Pakistan isn't to blame for a climate-change-fueled calamity that has flooded most of the country, according to the prime minister, as he made a tearful apology for foreign assistance in what he called the "toughest period" in the country's history.

"We are enduring the consequences, but it is not our fault," Shehbaz Sharif told reporters at a news conference on Tuesday afternoon when his climate change minister referred to the floods as a "climate disaster."

"We're dealing with a situation I've never seen before," Sharif added. "Nearly a million homes have been damaged or destroyed." Seventy-three districts of Pakistan are in disaster, and all four corners of the country are submerged, with more than 3,500km [2,174 miles] of roadways wiped away. Approximately one million tame animals have died.

"This is the most difficult movement in Pakistan's history." He had never witnessed such floods in his life. "I can tell without hesitation that I have never witnessed such destruction in my life," he remarked. "We appeal to the world community to come to our aid and stand with us now." He added that the floods have caused up to $10 billion (£8.5 billion) in damage, adding that all help monies provided will be transparent. You can also read about Prime Minister Shahbaz's calls for solidarity.

Pakistan's climate change minister, Sherry Rehman, claimed towns have turned into "oceans and rivers." Still, she predicted the country would enter a drought in the following weeks due to global warming. "We are at the forefront of a looming climate disaster."

According to Sherry Rehman, Pakistan accounts for less than 1% of global greenhouse gas emissions. "Our carbon footprint is so minor... "Let's be realistic; there are nations that have to get privileged on the back of fossil fuels," she remarked. "The moment has arrived to make a change, and while we all have a part to play, they have a larger one in this climatic crisis."

"People are enjoying their lifestyles in the west, but somebody in Pakistan is paying the price," remarked Ahsan Iqbal, the planner, and development minister, during the same news conference. As the state approved fresh flood warnings for the next 24 hours, United Nations Secretary-General Guterres warned that Pakistani was facing a "monsoon on steroids."

Over the last two months, rainstorms have resulted in the worst floods in more than a decade. On Tuesday, Guterres stated that South Asia was a hub for the climate catastrophe and that the devastating floods in Pakistan, which had left tens of millions in need of assistance, served as a message to all nations about the devastation produced by human-induced global warming.

"The Pakistani people are confronting a monsoon on steroids, with unprecedented quantities of rain and flooding," he stated. "It kills my heart to watch such nice individuals suffer." The UN has issued an urgent request for $160 million in aid.

"People living in these "climate crisis" regions are 15 times more likely to die due to climate consequences, according to Guterres. "As we continue to experience more and more extreme weather conditions throughout the world, it is inexcusable that climate action is being pushed to the back burner, placing all of us, everywhere, at grave risk."

In Balochistan and Sindh, Pakistan has experienced more than four times the average rainfall over the past three decades.

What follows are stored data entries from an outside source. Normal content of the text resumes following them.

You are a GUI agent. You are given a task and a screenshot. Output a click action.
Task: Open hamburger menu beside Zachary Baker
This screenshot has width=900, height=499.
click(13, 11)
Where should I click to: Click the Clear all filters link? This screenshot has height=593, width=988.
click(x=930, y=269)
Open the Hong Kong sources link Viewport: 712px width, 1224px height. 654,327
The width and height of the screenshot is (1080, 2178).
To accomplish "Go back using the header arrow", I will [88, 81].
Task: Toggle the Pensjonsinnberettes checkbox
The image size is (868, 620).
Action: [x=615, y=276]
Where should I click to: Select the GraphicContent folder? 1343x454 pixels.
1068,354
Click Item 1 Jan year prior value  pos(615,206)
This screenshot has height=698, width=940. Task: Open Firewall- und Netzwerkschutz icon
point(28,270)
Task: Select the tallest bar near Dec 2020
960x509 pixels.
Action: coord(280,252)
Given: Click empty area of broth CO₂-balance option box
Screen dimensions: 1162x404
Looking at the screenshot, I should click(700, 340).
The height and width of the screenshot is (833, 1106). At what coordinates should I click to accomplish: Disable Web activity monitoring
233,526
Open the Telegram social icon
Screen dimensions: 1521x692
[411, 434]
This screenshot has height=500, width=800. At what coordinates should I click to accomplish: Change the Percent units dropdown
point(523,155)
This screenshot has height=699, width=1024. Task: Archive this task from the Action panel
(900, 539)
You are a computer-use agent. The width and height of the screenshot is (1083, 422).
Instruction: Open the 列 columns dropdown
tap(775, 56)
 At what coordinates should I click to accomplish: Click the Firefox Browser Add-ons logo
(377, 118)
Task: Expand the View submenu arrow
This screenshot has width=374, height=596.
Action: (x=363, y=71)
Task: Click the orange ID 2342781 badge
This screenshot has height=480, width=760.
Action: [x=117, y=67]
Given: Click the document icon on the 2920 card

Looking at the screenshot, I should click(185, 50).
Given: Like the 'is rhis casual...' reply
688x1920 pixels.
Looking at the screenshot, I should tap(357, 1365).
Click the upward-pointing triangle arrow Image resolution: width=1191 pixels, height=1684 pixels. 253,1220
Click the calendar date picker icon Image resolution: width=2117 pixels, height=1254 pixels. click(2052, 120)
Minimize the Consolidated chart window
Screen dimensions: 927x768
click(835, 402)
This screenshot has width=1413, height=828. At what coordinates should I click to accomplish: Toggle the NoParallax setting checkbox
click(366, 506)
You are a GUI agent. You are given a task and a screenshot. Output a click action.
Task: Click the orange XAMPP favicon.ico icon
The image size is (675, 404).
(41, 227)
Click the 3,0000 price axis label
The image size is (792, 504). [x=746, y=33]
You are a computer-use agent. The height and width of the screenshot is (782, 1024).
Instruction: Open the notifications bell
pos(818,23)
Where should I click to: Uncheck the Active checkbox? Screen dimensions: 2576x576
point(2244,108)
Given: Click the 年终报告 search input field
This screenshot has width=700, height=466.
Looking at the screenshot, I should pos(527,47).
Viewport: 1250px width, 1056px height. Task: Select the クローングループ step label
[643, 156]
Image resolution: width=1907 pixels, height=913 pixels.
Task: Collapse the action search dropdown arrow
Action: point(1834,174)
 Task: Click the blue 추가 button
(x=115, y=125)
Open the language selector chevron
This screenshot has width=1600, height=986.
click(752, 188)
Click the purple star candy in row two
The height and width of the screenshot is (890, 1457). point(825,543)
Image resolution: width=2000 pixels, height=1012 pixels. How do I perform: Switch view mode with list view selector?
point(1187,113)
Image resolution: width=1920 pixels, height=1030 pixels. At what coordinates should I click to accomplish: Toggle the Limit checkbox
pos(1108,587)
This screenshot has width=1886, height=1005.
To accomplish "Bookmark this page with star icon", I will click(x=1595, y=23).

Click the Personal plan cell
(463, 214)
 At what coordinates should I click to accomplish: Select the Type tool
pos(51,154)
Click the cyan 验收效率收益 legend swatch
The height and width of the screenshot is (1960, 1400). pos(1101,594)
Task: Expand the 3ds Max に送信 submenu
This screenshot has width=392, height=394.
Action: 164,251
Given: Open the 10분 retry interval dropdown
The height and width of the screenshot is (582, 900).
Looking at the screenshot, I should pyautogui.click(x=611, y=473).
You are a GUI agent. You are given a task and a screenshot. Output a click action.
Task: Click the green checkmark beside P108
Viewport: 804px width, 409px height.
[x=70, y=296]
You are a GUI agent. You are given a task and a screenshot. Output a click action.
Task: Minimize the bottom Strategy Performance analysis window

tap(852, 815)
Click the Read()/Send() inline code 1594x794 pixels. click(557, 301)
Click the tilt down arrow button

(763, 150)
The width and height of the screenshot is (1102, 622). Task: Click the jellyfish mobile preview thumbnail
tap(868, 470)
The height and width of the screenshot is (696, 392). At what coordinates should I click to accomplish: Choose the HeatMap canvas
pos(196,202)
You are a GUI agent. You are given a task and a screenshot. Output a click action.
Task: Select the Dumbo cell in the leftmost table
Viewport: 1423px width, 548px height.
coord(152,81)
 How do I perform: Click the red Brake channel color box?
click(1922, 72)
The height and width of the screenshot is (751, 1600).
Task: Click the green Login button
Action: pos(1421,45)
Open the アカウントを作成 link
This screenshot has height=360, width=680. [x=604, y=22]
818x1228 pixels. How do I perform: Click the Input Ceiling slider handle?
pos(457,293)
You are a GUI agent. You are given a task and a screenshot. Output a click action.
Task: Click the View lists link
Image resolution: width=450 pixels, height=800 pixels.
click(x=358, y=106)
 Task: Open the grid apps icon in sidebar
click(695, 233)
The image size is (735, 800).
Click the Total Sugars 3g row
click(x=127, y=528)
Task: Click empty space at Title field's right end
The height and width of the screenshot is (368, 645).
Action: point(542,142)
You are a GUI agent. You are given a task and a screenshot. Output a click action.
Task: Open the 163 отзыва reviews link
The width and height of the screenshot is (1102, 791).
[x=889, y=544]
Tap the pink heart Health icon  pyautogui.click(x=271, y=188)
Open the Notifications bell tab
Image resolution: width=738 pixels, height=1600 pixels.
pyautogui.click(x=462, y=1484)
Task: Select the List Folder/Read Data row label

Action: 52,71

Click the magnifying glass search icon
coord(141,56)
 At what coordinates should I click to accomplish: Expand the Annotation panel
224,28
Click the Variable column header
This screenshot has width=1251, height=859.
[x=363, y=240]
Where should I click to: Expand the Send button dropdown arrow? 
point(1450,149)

Majid Ali Bughio, 30, and 20 extended family members fled their hometown in Sindh early Monday morning after hearing about breaches in a nearby dam.

Bughio claimed over the phone that he had urged his family to travel to Karachi since much of the Dadu and Badin areas were under water. "We want rations, food, medications, and emergency assistance from the Sindh government, and the administration must assist us in vacating." "We've been abandoned," he explained. "More than 70% of the people in the (larger city of Khairpur Nathan Shah) have fled." The stores and bazaars are all vacant, and several communities are submerged."

According to authorities, the flash floods have damaged more than 33 million individuals. The NDM (national disaster management) Authority said on Monday that the death toll from monsoon rains and floods in Pakistan had risen to 1,136, with 75 people dead in the preceding 24 hours.

Conservative House of Lords member Aamer Sarfraz stated on Tuesday that he was in Pakistan witnessing the "devastating consequences" of the floods firsthand.

"I hope our government rapidly boosts financial support for humanitarian aid." I know it's summer vacation, and we have a leadership competition, but this really can't wait. This is the time to lead, as we have in the past."